» **Tasks and exercises**:
1. Reproduce the passage of the Ubuntu bug discussion from "I appreciate your" to "bit of perspective.".
2. According to the Ubuntu bug discussion, which body is responsible for the technical direction Ubuntu takes?
3. Carry on the Ubuntu bug discussion from the point where it stops.

--- Start of Extract ---

It seems that you feel strongly about this issue. However, in my opinion, simply leaving this bug open will do little but infuriate you with the inaction taken on it. I recommend that you pursue this concern with the Ubuntu Technical Board. The Ubuntu Technical Board is responsible for the technical direction that Ubuntu takes. The Technical Board makes final decisions over package selection, packaging policy, installation system and process, toolchain, kernel, X server, library versions and dependencies, and any other matter which requires technical supervision in Ubuntu. You can find more information about the Ubuntu Technical Board and the procedures employed by it at http://www.ubuntu.com/community/processes/techboard

Revision history for this message
Loye Young (loyeyoung) wrote :

> It seems that you feel strongly about this issue.

Yeah. It seems that way. :-)

> leaving this bug open will do little but infuriate you with the inaction taken on it.

I appreciate your concern for my feelings, but you needn't worry. As you intuit, open decision-making in communities is sometimes slow and frustrating, but patience, openness, and candor make for a better result on the whole. The process allows us, indeed expects us, to advance our thoughts passionately. But this isn't my first rodeo, so I don't expect that my emotive state will suffer. Perhaps the slings and arrows of past misfortunes afford me a bit of perspective.

> I recommend that you pursue this concern with the Ubuntu Technical Board.

--- End of Extract ---
--- Start of Recorded data ---

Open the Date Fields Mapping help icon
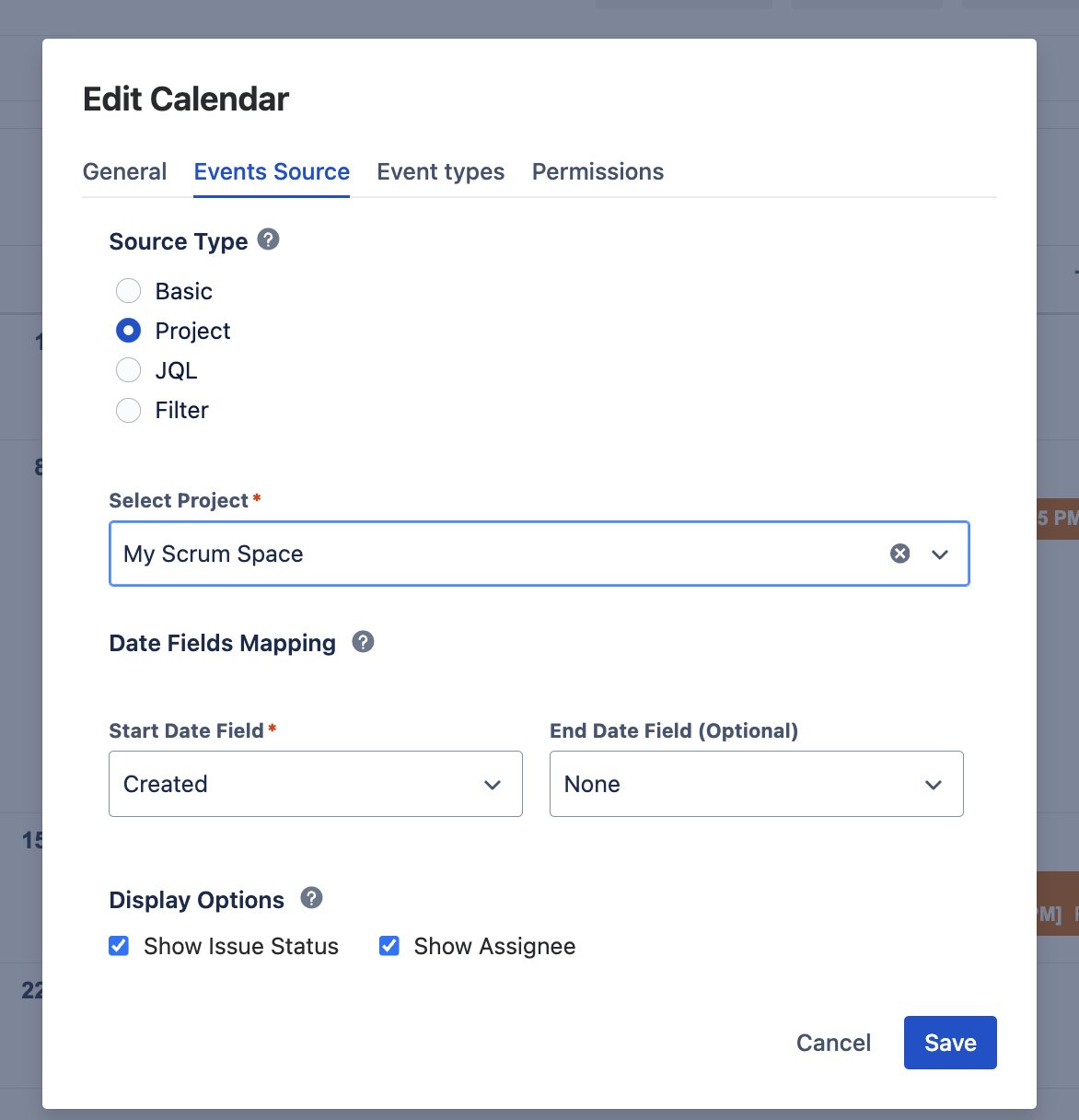Viewport: 1079px width, 1120px height. 363,642
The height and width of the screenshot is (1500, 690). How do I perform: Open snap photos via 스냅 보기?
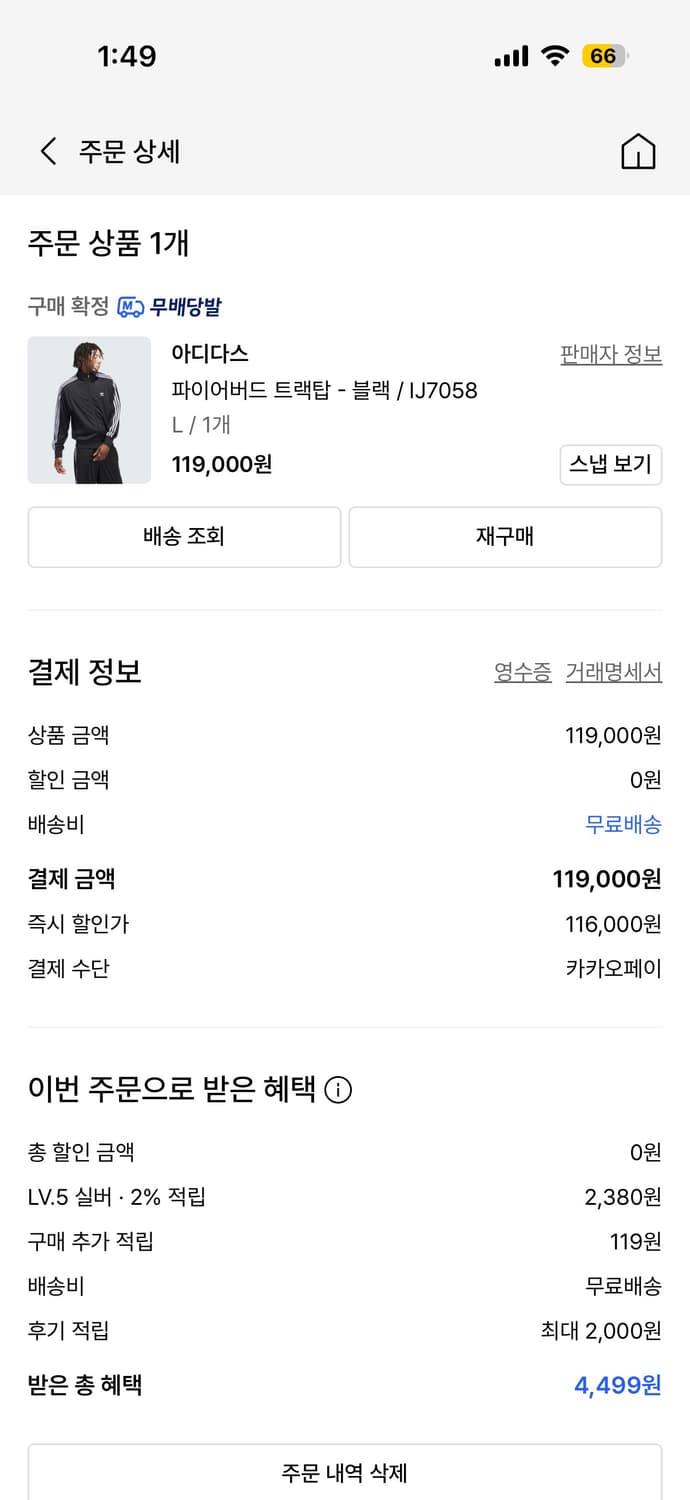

--- End of Recorded data ---

» **Answers for the exercise**:
1.
I appreciate your concern for my feelings, but you needn't worry. As you intuit, open decision-making in communities is sometimes slow and frustrating, but patience, openness, and candor make for a better result on the whole. The process allows us, indeed expects us, to advance our thoughts passionately. But this isn't my first rodeo, so I don't expect that my emotive state will suffer. Perhaps the slings and arrows of past misfortunes afford me a bit of perspective.

2. The Ubuntu Technical Board.

3.
I have great respect for the Big Kahuna and his lieutenants on the UTB, and their decision would of course be dispositive. (As Mel Brooks once said, in a certain cinematic classic, "It's good to be the king.") However, this bug affects many people, who may have substantive comments, and allowing sufficient time for all to consider the issue and participate is a necessary part of the process.

Revision history for this message
Oliver Grawert (ogra) wrote :

not a dependency of edubuntu-meta

Changed in edubuntu-meta:
status: New → Invalid
Revision history for this message
Oliver Grawert (ogra) wrote :

not a dependency in edubuntu-meta

Revision history for this message
oss_test_launchpad (oss-test-launchpad) wrote :

> This is of great importance because business organizations are not installing (*)ubuntu because of the presence of avahi and the difficulty involved in removing it from the installation.

Can you name any of such companies?

Revision history for this message
Loye Young (loyeyoung) wrote : Re: [Bug 192258] Re: avahi should be downgraded to Suggests dependency

> Can you name any of such companies?

No, because they are my customers and they don't cotton to me telling
the world about their internal decision-making.

Revision history for this message
Cody A.W. Somerville (cody-somerville) wrote : Re: avahi should be downgraded to Suggests dependency

So, if I read your request correctly, moving avahi-daemon from depends to recommends would be satisfactory?

Revision history for this message
Loye Young (loyeyoung) wrote : Re: [Bug 192258] Re: avahi should be downgraded to Suggests dependency

> So, if I read your request correctly, moving avahi-daemon from depends
> to recommends would be satisfactory?

You'd need to move all three of avahi-daemon, avahi-autoipd, and
libnss-mdns, because they work in concert. A convenient method may be
to create a recommends dependency on a separate "avahi-desktop"
package that depends on all three.

It's not an optimal solution, but it is a workable one. As I have
written at length on many occasions, avahi is insecure and unreliable
for users, imposes an unnecessary burden on the Internet at large,
and should be deprecated (certainly not installed by default). A
"suggests" dependency would require a conscious decision to activate
and is much preferred. However, moving "los tres diablos" to
recommends would at least allow a user to purge them and still
preserve smooth upgrades.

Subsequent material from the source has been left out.